§ Direction: Please convert every line of the listing below into a JSON list of strings, one string per line, with blank lines omitted.

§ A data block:
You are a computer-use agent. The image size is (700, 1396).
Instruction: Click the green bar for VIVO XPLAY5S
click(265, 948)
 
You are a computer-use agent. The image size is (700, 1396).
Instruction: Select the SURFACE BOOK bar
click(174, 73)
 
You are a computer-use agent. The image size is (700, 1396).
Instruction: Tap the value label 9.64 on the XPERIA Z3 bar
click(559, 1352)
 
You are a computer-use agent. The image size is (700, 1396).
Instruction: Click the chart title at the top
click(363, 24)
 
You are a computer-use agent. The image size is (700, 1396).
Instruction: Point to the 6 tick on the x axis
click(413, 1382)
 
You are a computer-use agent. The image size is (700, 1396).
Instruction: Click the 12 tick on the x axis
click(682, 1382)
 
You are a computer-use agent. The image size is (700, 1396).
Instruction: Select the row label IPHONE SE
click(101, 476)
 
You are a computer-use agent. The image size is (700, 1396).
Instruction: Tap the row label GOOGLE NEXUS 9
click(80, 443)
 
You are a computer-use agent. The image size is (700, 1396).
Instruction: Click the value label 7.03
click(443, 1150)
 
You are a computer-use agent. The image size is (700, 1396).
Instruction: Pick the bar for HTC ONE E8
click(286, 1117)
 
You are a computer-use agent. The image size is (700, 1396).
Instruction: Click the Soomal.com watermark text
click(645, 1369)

§ Full solution:
[
  "You are a computer-use agent. The image size is (700, 1396).",
  "Instruction: Click the green bar for VIVO XPLAY5S",
  "click(265, 948)",
  "You are a computer-use agent. The image size is (700, 1396).",
  "Instruction: Select the SURFACE BOOK bar",
  "click(174, 73)",
  "You are a computer-use agent. The image size is (700, 1396).",
  "Instruction: Tap the value label 9.64 on the XPERIA Z3 bar",
  "click(559, 1352)",
  "You are a computer-use agent. The image size is (700, 1396).",
  "Instruction: Click the chart title at the top",
  "click(363, 24)",
  "You are a computer-use agent. The image size is (700, 1396).",
  "Instruction: Point to the 6 tick on the x axis",
  "click(413, 1382)",
  "You are a computer-use agent. The image size is (700, 1396).",
  "Instruction: Click the 12 tick on the x axis",
  "click(682, 1382)",
  "You are a computer-use agent. The image size is (700, 1396).",
  "Instruction: Select the row label IPHONE SE",
  "click(101, 476)",
  "You are a computer-use agent. The image size is (700, 1396).",
  "Instruction: Tap the row label GOOGLE NEXUS 9",
  "click(80, 443)",
  "You are a computer-use agent. The image size is (700, 1396).",
  "Instruction: Click the value label 7.03",
  "click(443, 1150)",
  "You are a computer-use agent. The image size is (700, 1396).",
  "Instruction: Pick the bar for HTC ONE E8",
  "click(286, 1117)",
  "You are a computer-use agent. The image size is (700, 1396).",
  "Instruction: Click the Soomal.com watermark text",
  "click(645, 1369)"
]